ABSTRACT

This chapter focuses on the Reader of documenta 14, one of the world’s largest exhibitions that took place between Kassel and Athens in 2017. This book was the theoretical companion to the exhibition and included entries as diverse as Darwish’s poetry and Flaubert’s prose, philosophy by Bennett and Derrida, official texts regarding colonialism and slavery, and reproductions of relevant artworks.
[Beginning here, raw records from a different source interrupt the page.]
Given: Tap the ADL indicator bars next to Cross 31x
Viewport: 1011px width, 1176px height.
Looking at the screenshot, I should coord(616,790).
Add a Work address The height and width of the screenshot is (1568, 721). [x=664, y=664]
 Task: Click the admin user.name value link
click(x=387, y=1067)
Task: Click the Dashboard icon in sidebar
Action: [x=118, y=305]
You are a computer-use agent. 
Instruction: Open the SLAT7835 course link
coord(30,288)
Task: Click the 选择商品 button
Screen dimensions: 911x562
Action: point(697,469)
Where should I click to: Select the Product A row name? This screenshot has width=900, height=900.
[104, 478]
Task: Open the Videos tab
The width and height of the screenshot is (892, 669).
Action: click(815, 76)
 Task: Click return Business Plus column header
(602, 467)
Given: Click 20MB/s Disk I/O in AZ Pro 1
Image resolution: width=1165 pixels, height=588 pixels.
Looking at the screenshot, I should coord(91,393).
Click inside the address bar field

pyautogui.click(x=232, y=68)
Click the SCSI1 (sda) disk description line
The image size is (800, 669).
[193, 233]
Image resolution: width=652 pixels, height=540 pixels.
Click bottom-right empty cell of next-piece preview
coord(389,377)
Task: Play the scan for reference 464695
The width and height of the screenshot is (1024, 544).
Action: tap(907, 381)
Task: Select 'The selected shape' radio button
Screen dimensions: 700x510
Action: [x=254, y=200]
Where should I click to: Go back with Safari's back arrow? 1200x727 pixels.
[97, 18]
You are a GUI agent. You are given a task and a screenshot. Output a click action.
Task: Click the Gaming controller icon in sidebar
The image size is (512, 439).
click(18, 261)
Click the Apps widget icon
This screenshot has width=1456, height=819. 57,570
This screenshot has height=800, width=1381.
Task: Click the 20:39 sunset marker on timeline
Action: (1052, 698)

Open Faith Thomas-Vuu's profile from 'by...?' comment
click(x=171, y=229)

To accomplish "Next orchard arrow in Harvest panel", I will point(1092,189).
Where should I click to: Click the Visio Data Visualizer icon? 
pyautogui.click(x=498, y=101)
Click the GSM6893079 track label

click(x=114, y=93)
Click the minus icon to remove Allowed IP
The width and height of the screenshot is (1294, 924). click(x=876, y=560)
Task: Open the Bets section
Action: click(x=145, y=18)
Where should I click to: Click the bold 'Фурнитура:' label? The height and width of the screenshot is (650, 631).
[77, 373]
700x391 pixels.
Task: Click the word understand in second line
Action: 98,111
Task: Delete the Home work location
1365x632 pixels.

Speaking to theoretically informed and activism-driven voluntarism, it aimed to perform a form of cultural cosmopolitanism across geographical, social, and gendered borders in at least two ways: firstly, by spelling out the “simultaneous failure not only of modern representative democratic institutions but also of ethical practices of hospitality”; secondly, by considering a number of diverse bodies (from unrepresented and undocumented living bodies to indigenous ones that have disappeared) as a continuum of ghosts haunting theoretical discourses and politically active art institutions, thus reinforcing a sense of debt vis-à-vis a cosmopolitanism-to-come. The chapter revisits intimacies, either critical or not, that are shared between concepts, bodies, or texts, in order to understand the foundation, conditions, and limits of a certain cosmopolitanism in the context of documenta 14 and, more broadly, at the crossroads of theoretical discourses and the contemporary art field.